## Zadanie 1
Odpowiedz krótko na pytania do tekstu o internecie przedmiotów:
(a) Z kim w przyszłości zawrą partnerstwo koncerny energetyczne?
(b) Ile czujników jest już w tej chwili?
(c) Które koncerny przemysłowe pracują nad infrastrukturą globalnej sieci?
## Zadanie 2
Wznów tekst o internecie przedmiotów od miejsca, w którym się urywa.

## Tekst źródłowy
□ □ □ □
Takie niebezpieczeństwo istnieje. Ale bardziej prawdopodobne jest, że przemysł i przedsiębiorstwa dopasują się do tego nowego świata. Weźmy na przykład koncerny energetyczne. W przyszłości nie będą występować same w roli dostawcy, lecz zawrą partnerstwo z tysiącami małych, kolektywnych firm energetycznych i będą zarządzać energią przez internet.


Zjawisko niskich kosztów krańcowych ogranicza się dotychczas do niewielu branż, które objęła cyfrowa rewolucja. Fakt, czy rozprowadzi się tysiąc, czy milion albumów muzycznych, nie robi żadnej różnicy. Jak wpadł pan na pomysł, że owa tendencja szybko przeniesie się również na pozostałe dziedziny?


Dzięki nowej platformie technologicznej, która zaczyna zdobywać świat. Internet przekształca się właśnie w super-internet przedmiotów, gdzie sieć komunikacyjna oraz sieci energetyczne i zautomatyzowane sieci logistyczne zostaną połączone w jeden wielki system. To wywoła trzecią rewolucję przemysłową.


Ów świat połączonych w sieci urządzeń i maszyn tkwi jeszcze w powijakach.


Wiele wiodących koncernów przemysłowych, jak Siemens, General Electric i IBM, pracuje intensywnie nad stworzeniem infrastruktury dla takiej globalnej sieci. W tej chwili jest już około jedenastu miliardów czujników, które połączą urządzenia z internetem przedmiotów. Do 2030 roku, jak prognozują badania, sto bilionów czujników będzie połączonych z miejscami produkcji, magazynami, sieciami transportowymi i siecią elektryczną. Pomiędzy samochodami, biurami, fabrykami i mieszkaniami płynąć będą potężne strumienie danych.
□ □ □ □
## Surowe dane
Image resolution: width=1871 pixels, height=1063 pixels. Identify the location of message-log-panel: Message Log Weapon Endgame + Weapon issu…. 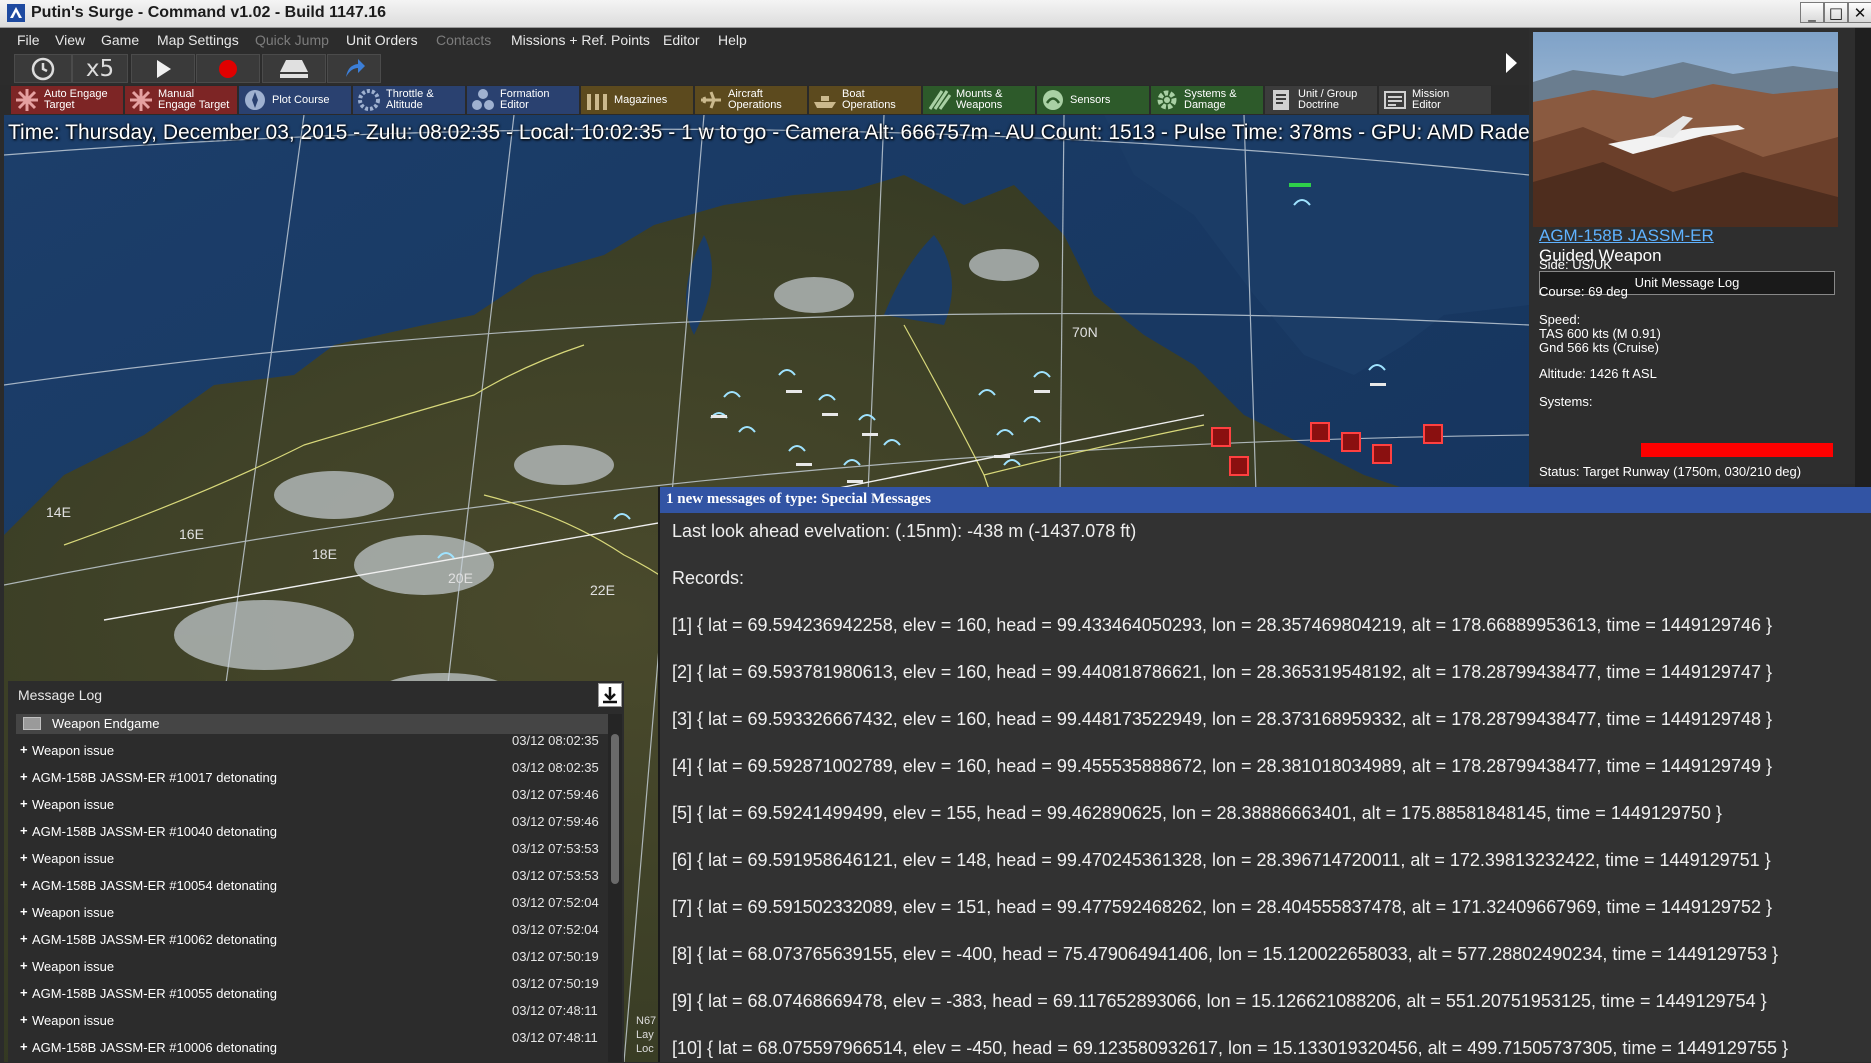
(316, 872).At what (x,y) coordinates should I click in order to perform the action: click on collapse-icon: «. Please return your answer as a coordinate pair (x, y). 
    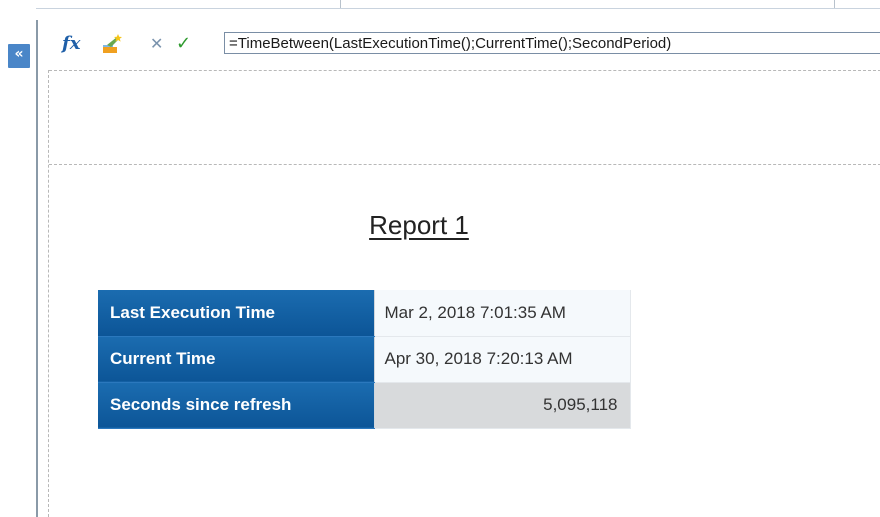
□ □ □ □
## Odpowiedź 1
(a) Z tysiącami małych, kolektywnych firm energetycznych.
(b) Około jedenastu miliardów.
(c) Siemens, General Electric i IBM.

## Odpowiedź 2
Wygląda to przede wszystkim na dobry interes dla wielu koncernów przemysłowych i internetowych.


Ale te strumienie danych każdy będzie mógł analizować i wykorzystywać. Spowoduje to znaczny wzrost wydajności i produktywności, a także obniży koszty krańcowe produkcji i zbytu towarów fizycznych – tak samo, jak dzieje się obecnie z towarami elektronicznymi.


Czy nie doprowadzi to raczej do napędzanego technologicznie boomu gospodarczego niż do zmiany sytemu?


Ekonomiczne zmiany paradygmatów występują niezwykle rzadko. Ale kiedy się już pojawią, ich podstawą jest zwykle nowa technologia. Tak było ostatnio podczas pierwszej rewolucji przemysłowej, teraz zdarza się to ponownie.


Zrównuje pan cyfryzację z wynalezieniem maszyny parowej i mechanizacją?


Wtedy w ślad za parą i elektronicznością pojawiły się telefon i radio, tania ropa, koleje i silniki. Teraz znowu spotykają się trzy czynniki: nowe formy komunikacji, by zarządzać gospodarką, nowe formy energii, aby ją napędzać, i nowe mechanizmy transportu oraz logistyki.


Ale co ma to wspólnego z przywoływaną przez pana wspólnotową gospodarką?


Architektura rewolucji internetowej nie nadaje się do centralizacji i pionowo zintegrowanych koncernów. Preferuje ona szeroką dystrybucję, współpracę, dzielenie się.


Gospodarka internetowa jest opanowana przez wielkie, kapitalistycznie zorganizowane giganty, jak Google, Apple czy Amazon. Czy nie zdarzy się tak, że trzecia rewolucja przemysłowa będzie wyglądała w dużym stopniu tak samo jak druga?


Nie, naturą cyfrowego świata jest otwarty, transparentny system. Rozwój odbywa się w szerokiej płaszczyźnie: muzyka i filmy wideo czy też odnawialne energie są dzielone i przekazywane dalej. Za pomocą drukarek 3D możemy w przyszłości sami wytwarzać wiele produktów, których będziemy potrzebować. Do tego pasuje również sukces platformy internetowej Uber, przeznaczonej dla kierowców i taksówkarzy.


Jak to?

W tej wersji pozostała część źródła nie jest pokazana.